Posted by: turcopolier | 03 December 2019 at 05:38 PM
Pat - Yes you are, That is why I'm on your site every day.
Posted by: jdledell | 03 December 2019 at 06:17 PM
Colonel,
No sir. I did not missed that fact. I merely disagreed with fredw's opinion about the reason why the North Vietnamese came to the negotiating table. Vietnamese people are pragmatic. Being a small country, they always do that regardless of of the situation.
Posted by: TonyL | 03 December 2019 at 07:55 PM
As for you, you may have tenure but if you start saying things like, "Bigfoot is real," you will find yourself largely ostracized.
You feel the Bigfoot and related para-normal phenomena should matter in Public and International Affair studies? Since comparable phenomena are reported all over the world? In the context of what larger topic/theme/course could/should it be considered?
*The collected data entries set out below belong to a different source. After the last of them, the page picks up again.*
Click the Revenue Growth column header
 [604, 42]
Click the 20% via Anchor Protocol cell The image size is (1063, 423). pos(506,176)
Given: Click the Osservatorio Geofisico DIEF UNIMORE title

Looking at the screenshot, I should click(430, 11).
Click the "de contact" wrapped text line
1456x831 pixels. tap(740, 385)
Or are you suggesting a Prof in international relations couldn't even mention privately he feels Bigfoot is an interesting phenomenon? Suggesting it would get him into troubles no matter how solid his research in his own field?
I was careful to include a wide diversity of groups in my critique of humanity.
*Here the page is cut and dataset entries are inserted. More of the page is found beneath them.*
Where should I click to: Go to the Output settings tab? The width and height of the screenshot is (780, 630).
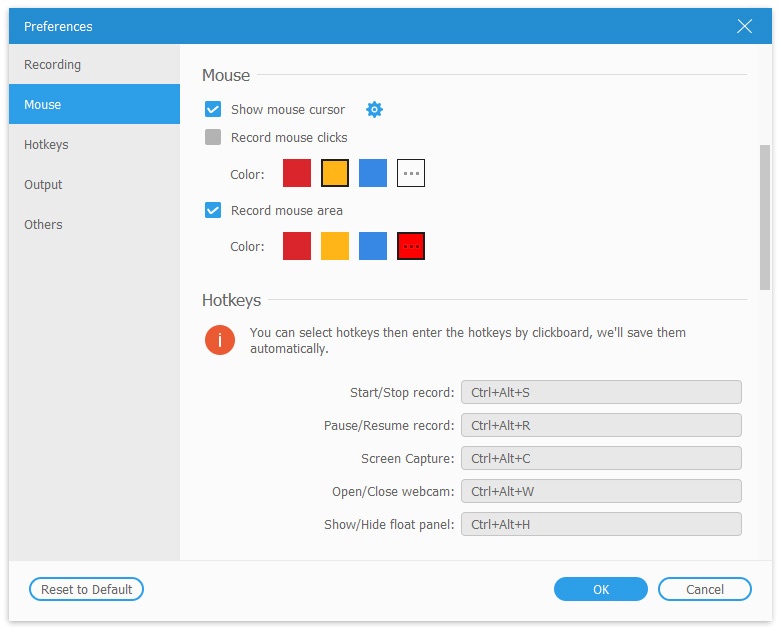point(44,185)
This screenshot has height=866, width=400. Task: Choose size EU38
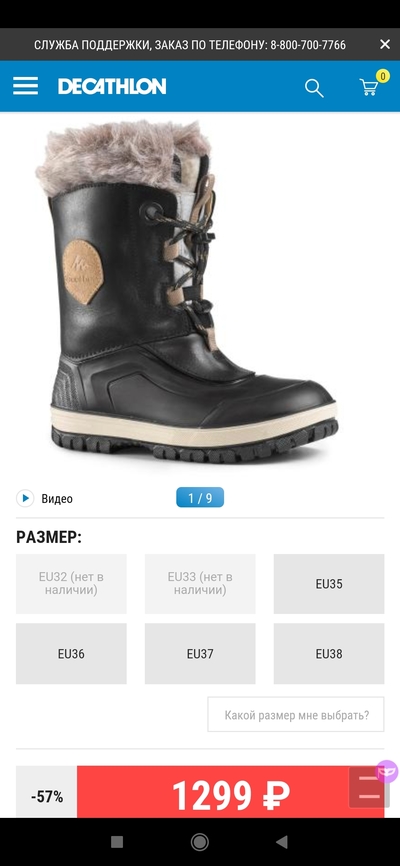tap(329, 654)
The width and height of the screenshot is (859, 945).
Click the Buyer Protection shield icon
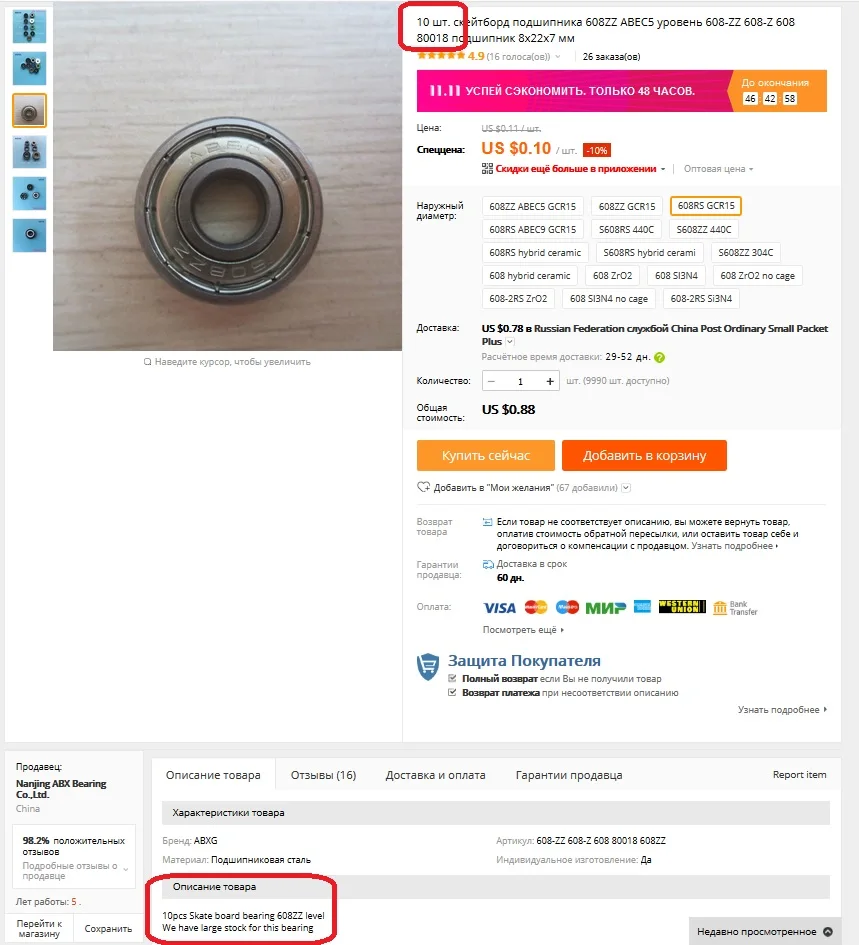[428, 667]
Yes, you were. But you also spent a considerable amount of digital ink on academics more generally and academia.
Posted by: vig | 04 December 2019 at 08:23 AM
vig
Professors are generally people who prefer the catfights in the academy to actual work in industry, finance, engineering, etc. does that mean that I generally think they are drones? Yes, I do.
Posted by: turcopolier | 04 December 2019 at 08:27 AM
I received this comment from DMR, presumab;y a member of the professoriat.
"Mr Robinson's remarks are spot on. In my experience most academics worth their salt are absorbed in their research area however microscopic the focus, and delight above all in lively exchange of ideas with colleagues and students when afforded the opportunity to do so in the classroom, at conferences, in published research. Conformism, some of it timid, and competition, often cut-throat, there certainly are. Who would deny this? But as in any profession or walk of life they are par for the course. Forty years as a university teacher encourage me to say that these deformations professionelles are far from definitive, still less all-encompassing. Most unusually for you, Col. Lang, and pace your vaunted experience on boards of award-granting bodies/degree committees, your judgements in this instance smack of personal animus and bespeak an unwarrantedly generalized contempt. I say this with respect and no wish to annoy." It is a characteristic of the academy that its members wish to be thought independent thinkers. They are united in that thought. Professor, i will seek to conform to your "professional" mores. My most personal animus is reserved for social "scientists.